- **EXERCISE DETAILS**
In the listing below, the answer starts at the line that has "Thèmes (44, 38)" and stops after the line that has "Article (52, 1158)"; please repeat that part exactly and nothing more.

### THE INPUT ###

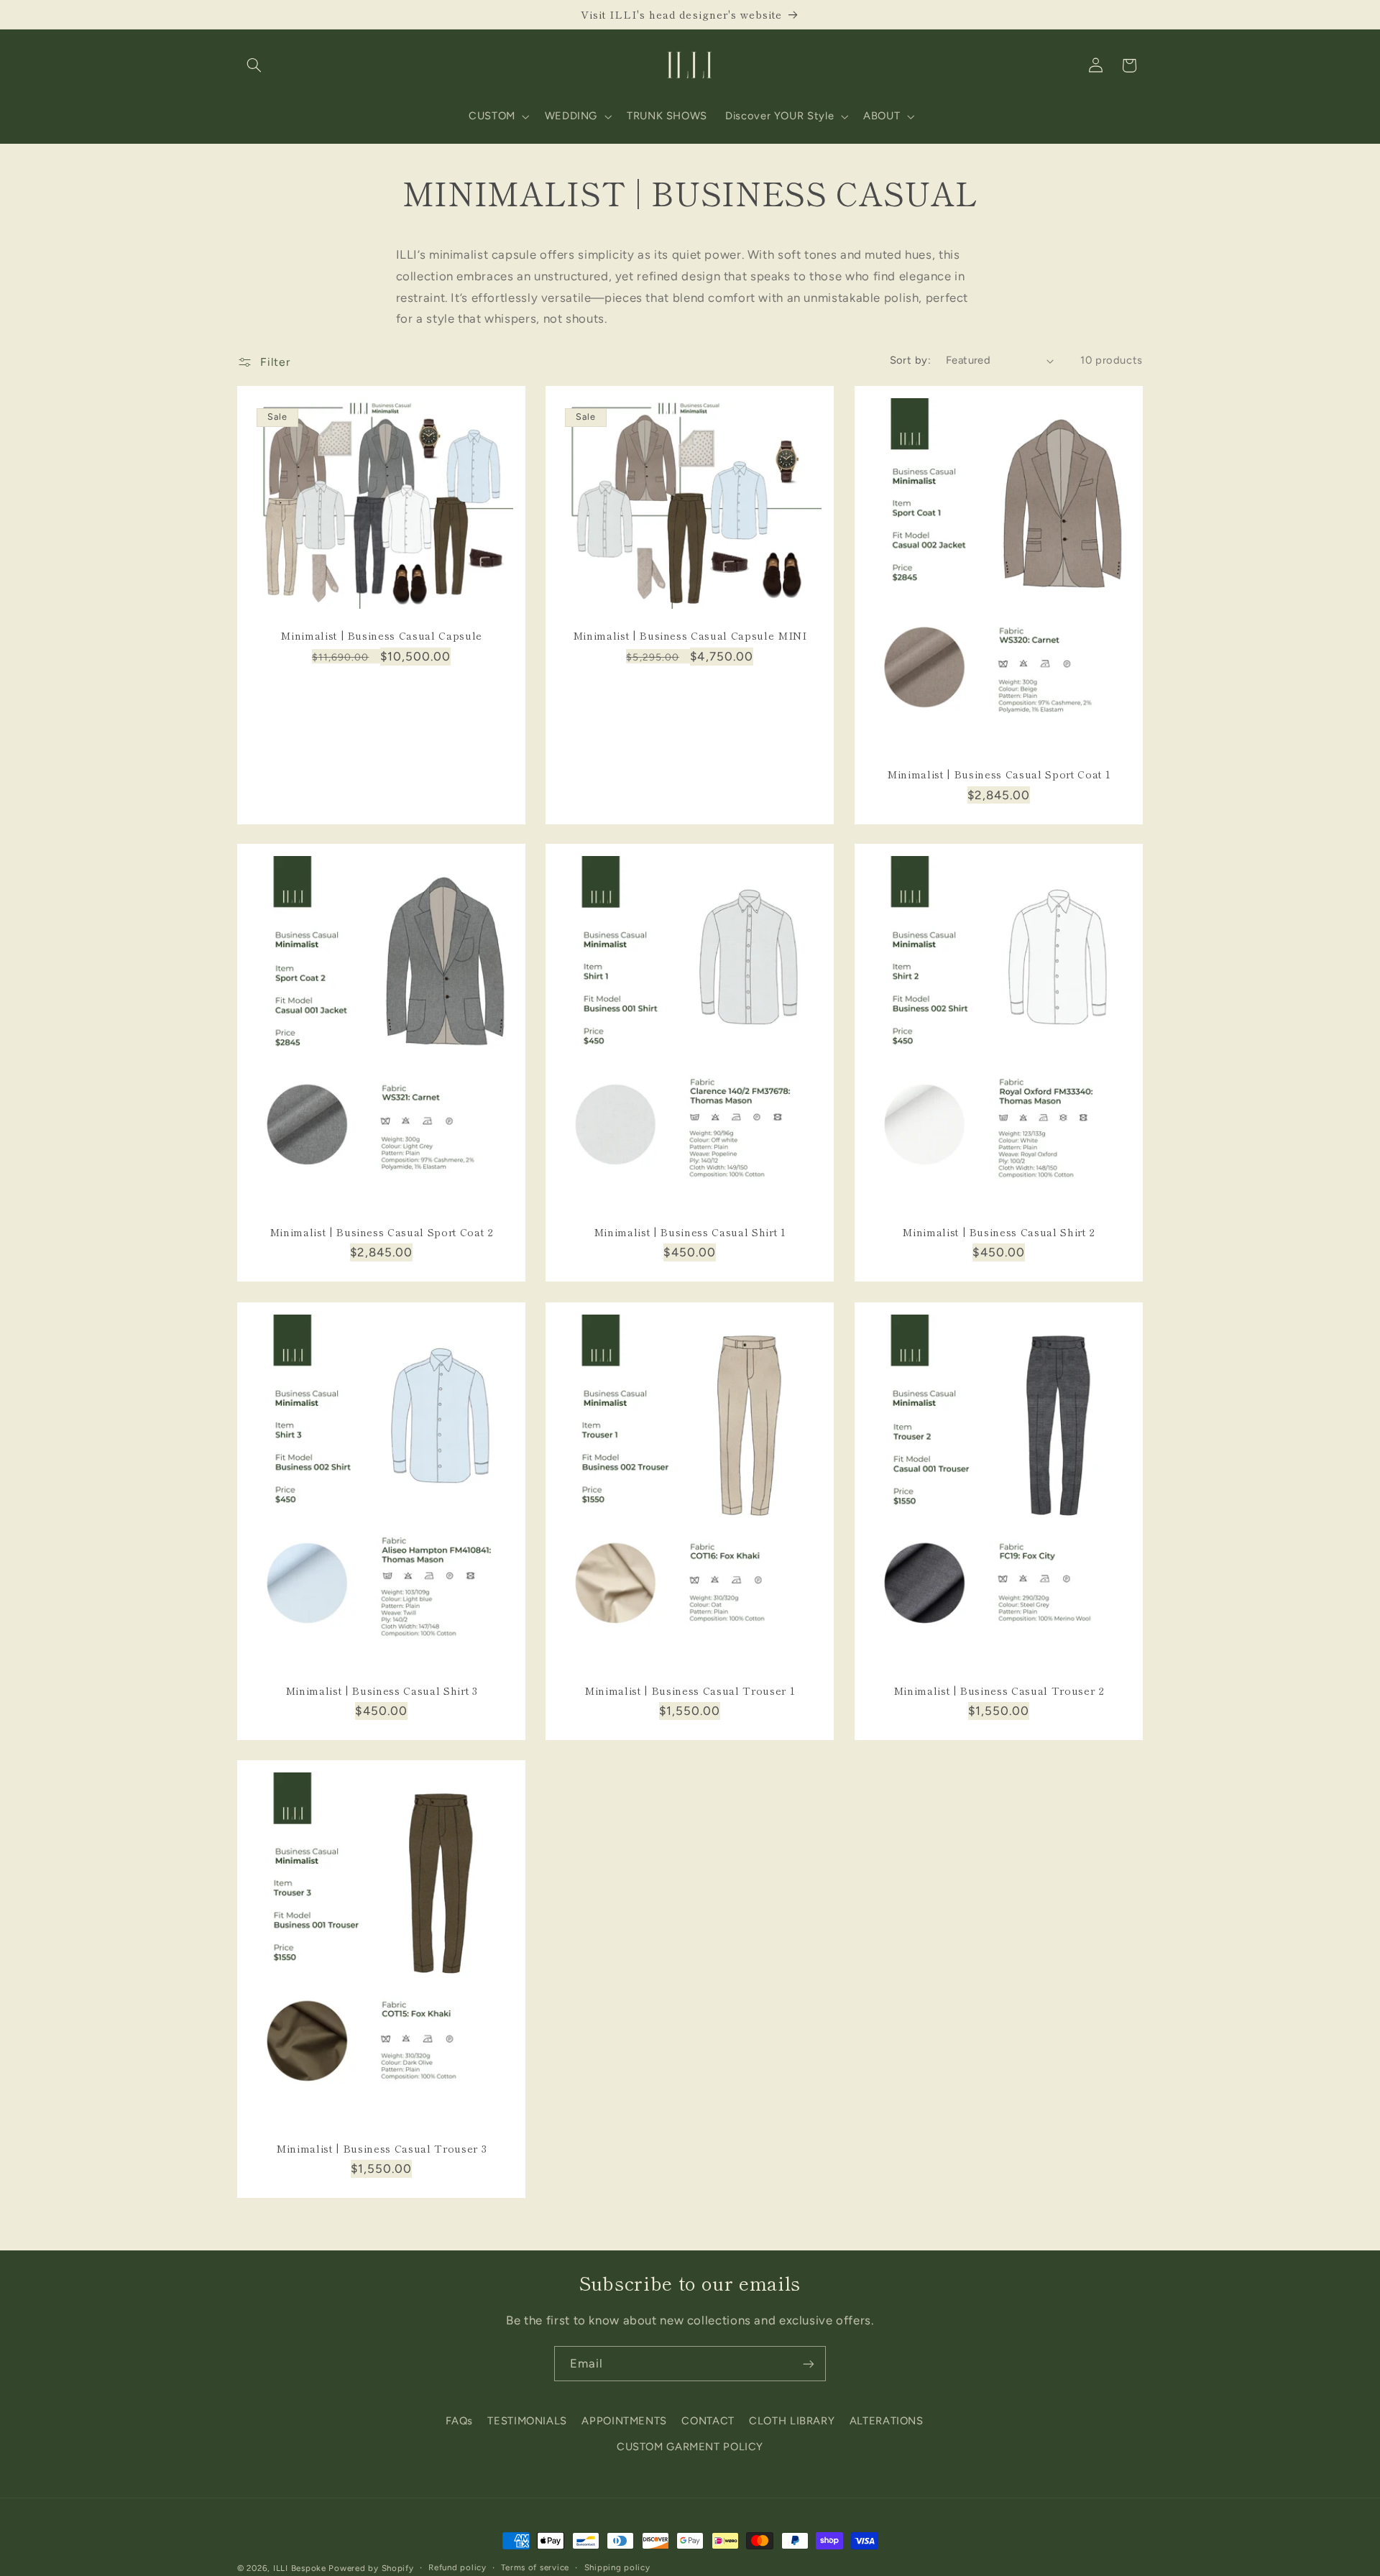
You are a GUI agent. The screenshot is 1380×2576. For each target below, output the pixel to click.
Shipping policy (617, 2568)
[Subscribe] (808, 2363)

###
### THE INPUT ###

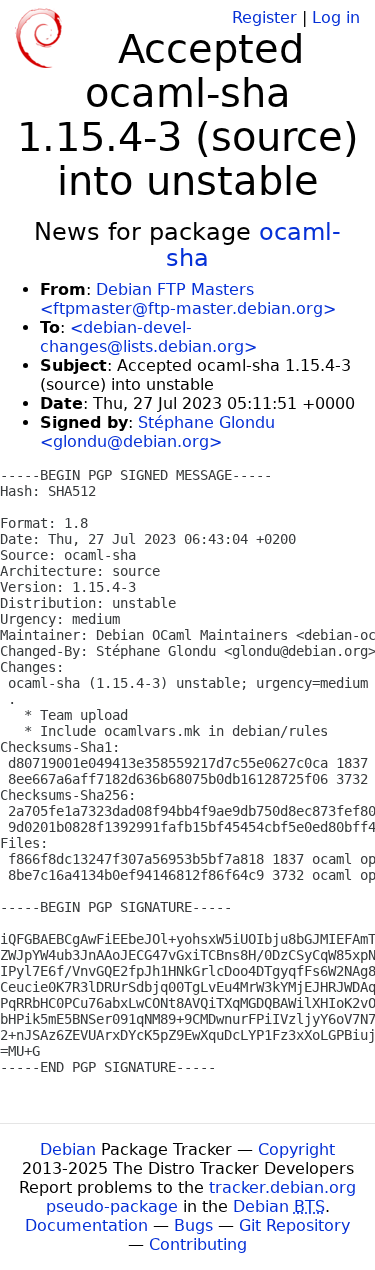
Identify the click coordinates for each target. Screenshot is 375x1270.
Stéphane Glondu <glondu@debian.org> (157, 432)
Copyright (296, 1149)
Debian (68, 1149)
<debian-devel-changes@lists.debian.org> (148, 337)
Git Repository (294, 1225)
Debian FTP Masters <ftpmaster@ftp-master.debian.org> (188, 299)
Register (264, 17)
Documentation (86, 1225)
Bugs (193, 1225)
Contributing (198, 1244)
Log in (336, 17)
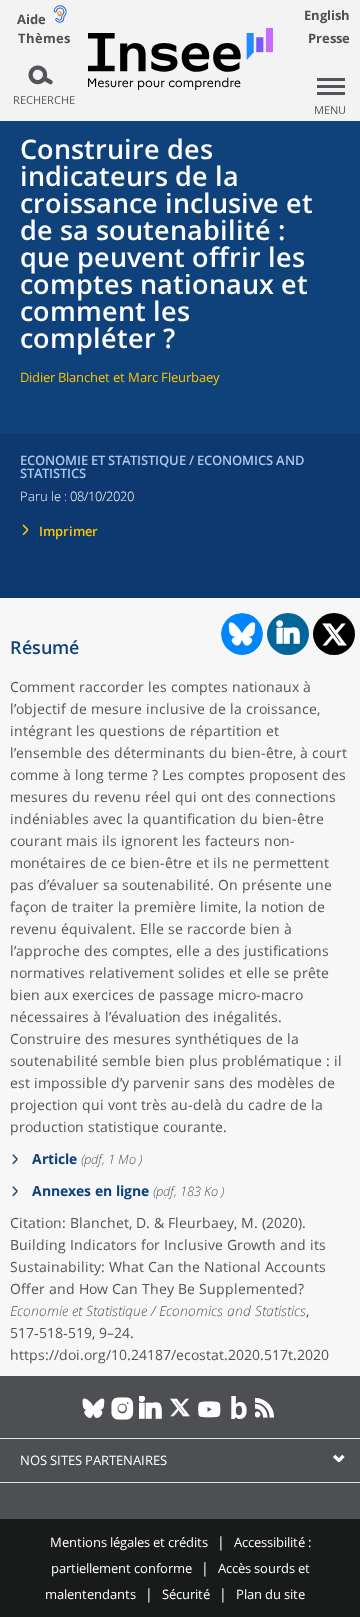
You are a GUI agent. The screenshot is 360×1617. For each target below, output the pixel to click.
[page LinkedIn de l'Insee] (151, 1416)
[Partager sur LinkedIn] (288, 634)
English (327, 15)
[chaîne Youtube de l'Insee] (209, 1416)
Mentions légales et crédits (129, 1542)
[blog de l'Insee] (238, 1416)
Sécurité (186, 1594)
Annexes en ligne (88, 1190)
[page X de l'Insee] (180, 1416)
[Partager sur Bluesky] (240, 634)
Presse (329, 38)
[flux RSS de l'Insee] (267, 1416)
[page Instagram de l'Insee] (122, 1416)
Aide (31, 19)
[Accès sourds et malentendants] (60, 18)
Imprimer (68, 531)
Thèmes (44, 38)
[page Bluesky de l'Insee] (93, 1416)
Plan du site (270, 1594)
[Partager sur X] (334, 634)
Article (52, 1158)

###

- **SOLUTION BELOW**
Thèmes (44, 38)
[page Bluesky de l'Insee] (93, 1416)
Plan du site (270, 1594)
[Partager sur X] (334, 634)
Article (52, 1158)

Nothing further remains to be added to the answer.